> _What to do_
1. Reproduce verbatim the stretch of the injection excerpt from "Injection via content: the" through "a passage route.".
2. Continue the injection excerpt from its final sentence onward.

> _Document extract_
## START
In this framework, injection is an authority threat: it seeks to displace the “deciding source”.

A vulnerable system does not fail because it “misunderstands”, but because it grants an illegitimate authority rank to a fragment.

Minimum typology (common surfaces)

Direct injection: the instruction is in the user input and aims to override rules.
Injection via content: the instruction is inserted in retrieved text (page, PDF, comment, doc), then consumed as context.
Injection via metadata: titles, descriptions, alt, structured fields, which become a passage route.
Injection via tools: API responses, plugins, connectors, whose output is treated as “authoritative”.
Injection via memory: consolidation of a persisted instruction, which becomes an implicit rule.

What this clarification excludes (bounding)

A hallucination is not automatically an injection.
A factual error does not prove a compromise.
Misleading public content is not injection as long as it is not ingested as authority by the system.
## END
> _Supplied material_
## START
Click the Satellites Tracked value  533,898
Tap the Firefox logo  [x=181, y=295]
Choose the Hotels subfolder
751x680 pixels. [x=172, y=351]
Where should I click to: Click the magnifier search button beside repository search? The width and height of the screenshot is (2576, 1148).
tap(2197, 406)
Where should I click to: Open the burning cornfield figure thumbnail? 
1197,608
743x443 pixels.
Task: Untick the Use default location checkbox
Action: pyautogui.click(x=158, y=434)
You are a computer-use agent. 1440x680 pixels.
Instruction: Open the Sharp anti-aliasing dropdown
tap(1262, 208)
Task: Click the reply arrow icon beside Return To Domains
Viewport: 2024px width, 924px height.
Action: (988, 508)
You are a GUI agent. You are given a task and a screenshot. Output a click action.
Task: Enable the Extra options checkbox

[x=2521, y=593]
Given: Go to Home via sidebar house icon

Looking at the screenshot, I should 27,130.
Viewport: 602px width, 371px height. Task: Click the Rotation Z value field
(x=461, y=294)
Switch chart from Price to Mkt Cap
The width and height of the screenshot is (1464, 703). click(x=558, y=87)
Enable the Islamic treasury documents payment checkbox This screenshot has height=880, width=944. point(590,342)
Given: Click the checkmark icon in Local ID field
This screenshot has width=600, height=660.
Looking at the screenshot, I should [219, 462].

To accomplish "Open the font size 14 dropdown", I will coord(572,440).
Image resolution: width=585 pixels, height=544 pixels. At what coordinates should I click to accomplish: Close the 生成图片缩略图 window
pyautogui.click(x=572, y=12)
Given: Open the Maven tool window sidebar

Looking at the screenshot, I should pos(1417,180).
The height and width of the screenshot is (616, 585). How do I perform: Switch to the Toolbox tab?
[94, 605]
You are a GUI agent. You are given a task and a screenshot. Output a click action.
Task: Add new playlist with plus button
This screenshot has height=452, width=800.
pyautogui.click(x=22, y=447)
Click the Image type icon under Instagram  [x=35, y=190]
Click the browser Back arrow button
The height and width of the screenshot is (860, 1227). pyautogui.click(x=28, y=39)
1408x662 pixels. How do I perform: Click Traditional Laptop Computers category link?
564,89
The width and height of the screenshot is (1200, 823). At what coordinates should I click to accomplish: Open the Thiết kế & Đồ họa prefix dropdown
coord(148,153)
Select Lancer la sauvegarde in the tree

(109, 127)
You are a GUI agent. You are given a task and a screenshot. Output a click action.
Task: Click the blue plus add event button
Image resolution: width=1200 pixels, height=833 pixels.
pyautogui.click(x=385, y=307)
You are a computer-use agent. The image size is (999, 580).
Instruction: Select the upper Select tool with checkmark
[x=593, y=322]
## END
> _The answers_
1.
Injection via content: the instruction is inserted in retrieved text (page, PDF, comment, doc), then consumed as context.
Injection via metadata: titles, descriptions, alt, structured fields, which become a passage route.

2.
Relation to other clarifications in the series

This page is part of a stabilization sequence:

Indirect injection: when a processing instruction becomes an attack surface
RAG poisoning: corpus contamination and interpretive drift
AI poisoning: definition and taxonomy (encompassing framework)
Q-Layer against injection attacks: response conditions bounding

Scope of this clarification

This page applies to human readings, automated syntheses, zero-click citations, and interconnected agent chains. It must be interpreted as a principle clarification oriented toward authority hierarchy, and not as an operational guide or testing procedure.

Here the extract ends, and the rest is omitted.